Harvey Bartle III, J.

Plaintiff Worth & Company, Inc. (" Worth" ), a mechanical and plumbing contractor which bids on publicly-funded construction projects, brings this action under 42 U.S.C. § 1983 and for state-law tortious interference with contract against the Pennsylvania Apprenticeship and Training Council (" PATC" ), its members in their individual and official capacities, PATC Acting Director Peter Von Getzie, and Secretary of the Pennsylvania Department of Labor & Industry Julia K. Hearthway.

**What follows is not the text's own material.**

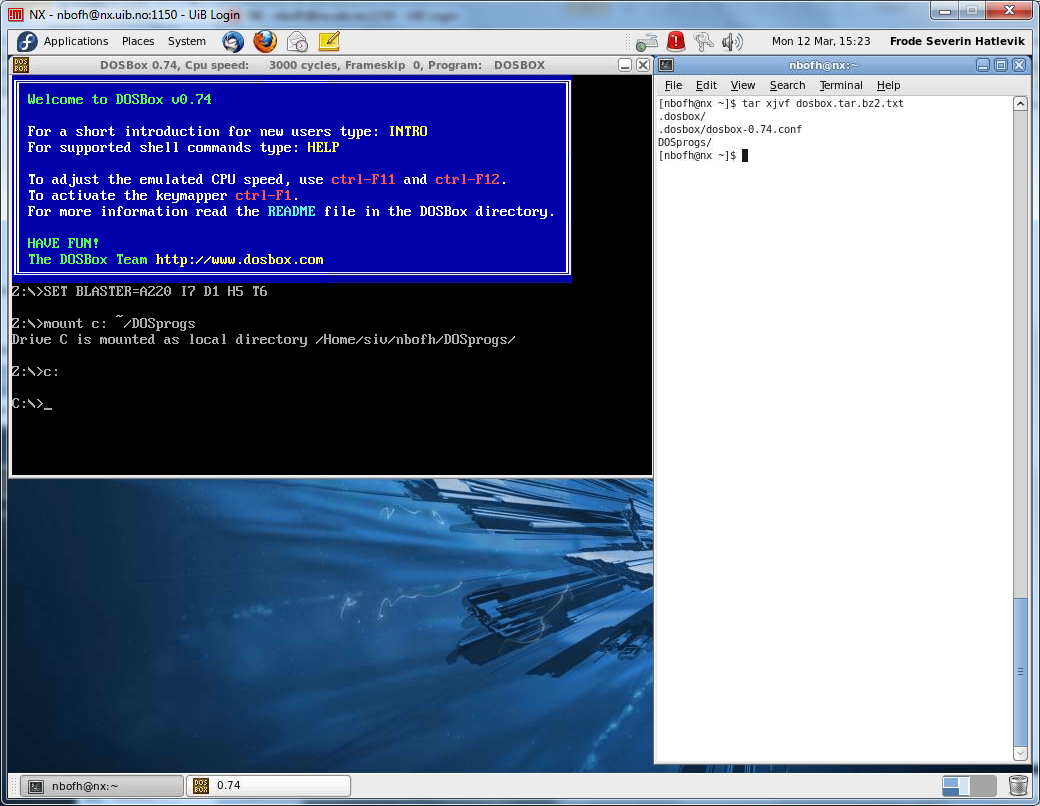This screenshot has width=1040, height=806.
Task: Select the DOSBox 0.74 taskbar button
Action: pos(270,785)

According to the amended complaint, the PATC has denied Worth's requests to permit modification of its state-registered apprenticeship training program so that Worth may use a greater proportion of lower-paid apprentices on publicly-funded projects than usually allowed in Pennsylvania. The PATC has also allegedly failed to apply its apprenticeship rules to out-of-state contractors as required by federal regulations.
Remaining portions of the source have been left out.